Since the beginning of the season, Michigan has believed it could win the national championship, but sometimes, that comes with an expectation of winning the national championship. That’s what Michigan tries to avoid.
“That would be pressure,” Plocki said. “And it’s got to be about having fun. I’m a firm believer that sports should be about having fun. If you are not enjoying what you’re doing, you should not be doing it.”
For the most part, the Wolverines have overcome their mistakes this season. But Plocki believes that if all goes well, they can get to the point where they don’t even make those mistakes.
“I like going to the football games where we score a touchdown every drive, and it’s just all cheering and fun,” Plocki said. “I get headaches when it’s the close, back-and-forth games, and whoever has the ball last is probably going to win. Those stress me out.”

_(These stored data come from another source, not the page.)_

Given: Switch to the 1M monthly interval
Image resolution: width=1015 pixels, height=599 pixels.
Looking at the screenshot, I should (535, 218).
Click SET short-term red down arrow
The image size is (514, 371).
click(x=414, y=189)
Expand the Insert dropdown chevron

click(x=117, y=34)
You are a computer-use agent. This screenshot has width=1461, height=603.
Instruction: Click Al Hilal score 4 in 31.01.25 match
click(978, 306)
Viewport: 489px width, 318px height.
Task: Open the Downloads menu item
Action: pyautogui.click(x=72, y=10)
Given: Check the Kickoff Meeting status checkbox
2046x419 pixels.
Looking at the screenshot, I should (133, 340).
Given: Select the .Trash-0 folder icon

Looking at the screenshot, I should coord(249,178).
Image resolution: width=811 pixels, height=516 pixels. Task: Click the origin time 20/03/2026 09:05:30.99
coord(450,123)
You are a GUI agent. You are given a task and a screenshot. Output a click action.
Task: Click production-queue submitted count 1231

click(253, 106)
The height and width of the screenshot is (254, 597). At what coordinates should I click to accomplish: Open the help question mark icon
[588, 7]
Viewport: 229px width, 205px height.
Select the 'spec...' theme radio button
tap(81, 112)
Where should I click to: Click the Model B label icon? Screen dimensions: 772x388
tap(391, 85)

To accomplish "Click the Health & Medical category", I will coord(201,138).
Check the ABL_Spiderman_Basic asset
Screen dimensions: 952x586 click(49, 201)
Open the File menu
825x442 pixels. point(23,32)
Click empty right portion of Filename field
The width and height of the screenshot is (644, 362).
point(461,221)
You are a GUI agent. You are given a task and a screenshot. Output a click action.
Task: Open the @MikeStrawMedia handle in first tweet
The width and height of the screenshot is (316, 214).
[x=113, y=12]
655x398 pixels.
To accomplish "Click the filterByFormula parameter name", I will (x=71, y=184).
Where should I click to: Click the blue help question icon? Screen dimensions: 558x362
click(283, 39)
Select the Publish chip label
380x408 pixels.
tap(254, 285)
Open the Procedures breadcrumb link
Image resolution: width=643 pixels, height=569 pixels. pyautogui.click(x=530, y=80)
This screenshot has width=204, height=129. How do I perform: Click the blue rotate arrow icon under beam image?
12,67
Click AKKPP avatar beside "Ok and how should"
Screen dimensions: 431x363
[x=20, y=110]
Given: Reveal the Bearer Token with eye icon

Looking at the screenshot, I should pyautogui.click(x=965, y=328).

Twenty-two Big Ten title banners hang from the rafters in the gymnastics team’s first-class practice facility. It’d be easy to buckle under those expectations. The first thing freshman Olivia Karas noticed on her recruitment visit, however, was that the entire team was together stretching and talking before practice, having fun.
Already, the Wolverines have suffered multiple setbacks this season — injuries, illnesses and finally Friday’s loss. They have an incredibly small margin for error, and it’s getting even smaller.
Michigan won’t be consumed by the pressure, though. What fun would that be?